:: Excerpt provided ::
- - - - - - -

I am defining a rhetoric of hope as the use of symbols to get Americans to care about this country, to want to believe in this country, to regain hope and faith in this country, and to believe that we are more alike than we are different with a common destiny and a core set of values” (Atwater, 2007, p.123).

However, the dividing line between the two Americas can only be erased once racial trust, mutual respect and understanding are established. Law and affirmative actions bring legal sanctions to regulate the behavior or the speech that violates the Constitution, but cannot achieve interracial unity, racial equality, and “the politics of hope”Footnote 21 at the depth of the nation’s psyche and at the core of a human being. It takes each individual’s willingness, initiative, and commitment to achieve true racial integration and cultural unity, there has to be a spiritual connection across races for a coherent and undisfigured Americanism, transcending the obstacles that races, religions, and social classes have erected. Obama’s Americanism signals that it is possible that two Americas connect with one another and it is possible to cross the color line between the two, because of the greatness of our country that he believes and because of his unwavering faith on the ideal of freedom and democracy. His Audacity of Hope is an autobiographic account of his journey, sent off by his father, mother, and grandparents, from being an outsider to the driving seat that made American history. Obama’s Americanism is thoroughly incompatible with Trump’s Americanism. One is horizontal and one is vertical. One is still much of an ideal and one remains in the depth of the nation’s psyche. History has given birth to two Americas in the United States of America, sharing the same nation and the same Constitution.

- - - - - - -

:: Data block ::
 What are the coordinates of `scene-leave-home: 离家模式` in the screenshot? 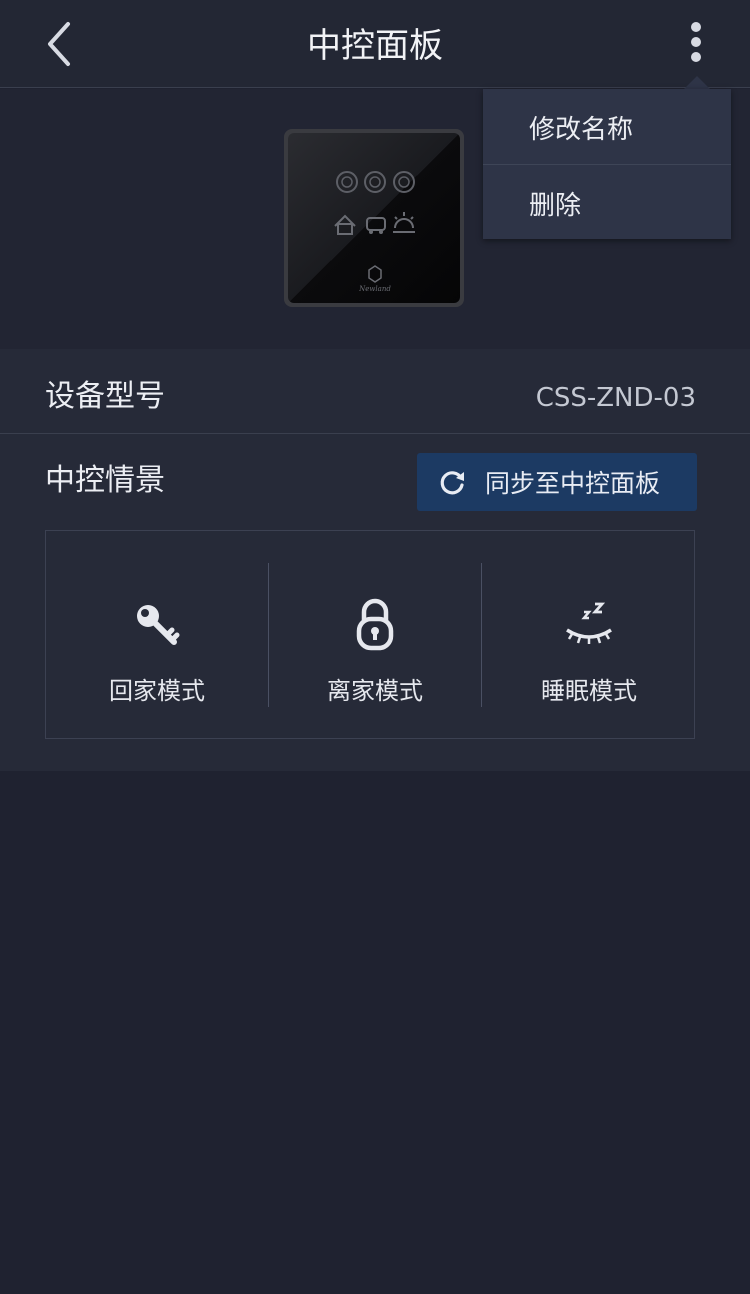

- - - - - - -

:: Task item A ::
Say whether each statement below agrees with the excerpt on the two Americas. Answer yes or no for each, and quote the words of the excerpt that decide it.
(i) Law and affirmative actions are able to achieve interracial unity.
(ii) Obama's Americanism is thoroughly incompatible with Trump's Americanism.
(iii) The Audacity of Hope is presented as a biography of Obama written by someone else.
:: Task item B ::
Extend the excerpt on the two Americas from the point where it stops.

:: Exercise output A ::
(i) No: "but cannot achieve interracial unity, racial equality, and “the politics of hope”"
(ii) Yes: "Obama’s Americanism is thoroughly incompatible with Trump’s Americanism."
(iii) No: "His Audacity of Hope is an autobiographic account of his journey"

:: Exercise output B ::
Like MLK, Obama is “colorblind” too, in reclaiming the American Dream and reaching out to fellow Americans across the color line(s). “There is not a black America and white America and Latino America and Asian America—there is the United States of America.” These lines have been quoted again and again in cultural politics and cultural studies. Obama’s reclaimed American Dream is a processed colorblind dream that bears relevance to all Americans including white nationalists, isolationists, and protectionists. Different from Trump’s Americanism that amplifies racial division and creates cultural bigotry and distrust, Obama’s Americanism projects a uniting, liberating, and uplifting power:

…a vision of America finally freed from the past of Jim Crow and slavery, Japanese internment camps and Mexican braceros, workplace tensions and cultural conflicts—an America that fulfills Dr. King’s promise that we be judged not by the color of our skin but by the content of our character. (Obama, 2006, p. 231)

Galvanized by King’s spirit, Obama touches Americans’ shared humanity and sends a universal and inclusive message of a marginalized voice, moving into the center, to be heard, to lead, and to shape history. If the vertical America’s universal values are about imposing certain groups’ monolithic authority to others, out of fear to lose dominance and out of the need to be in control, the horizontal America’s universal values are about bringing to light our mutually resonant desire for dignity, respect, and opportunity across races and cultures. If Trump builds a wall to divide, Obama attempts to tear down that very wall to unite. He ran for the highest office in the land to cross the color line and bring the two Americas together in dialog:

Perhaps more than any other time in our recent history, we need a new kind of politics, one that can excavate and build upon those share understandings that pull us together as Americans. (Obama, 2006, p. 9)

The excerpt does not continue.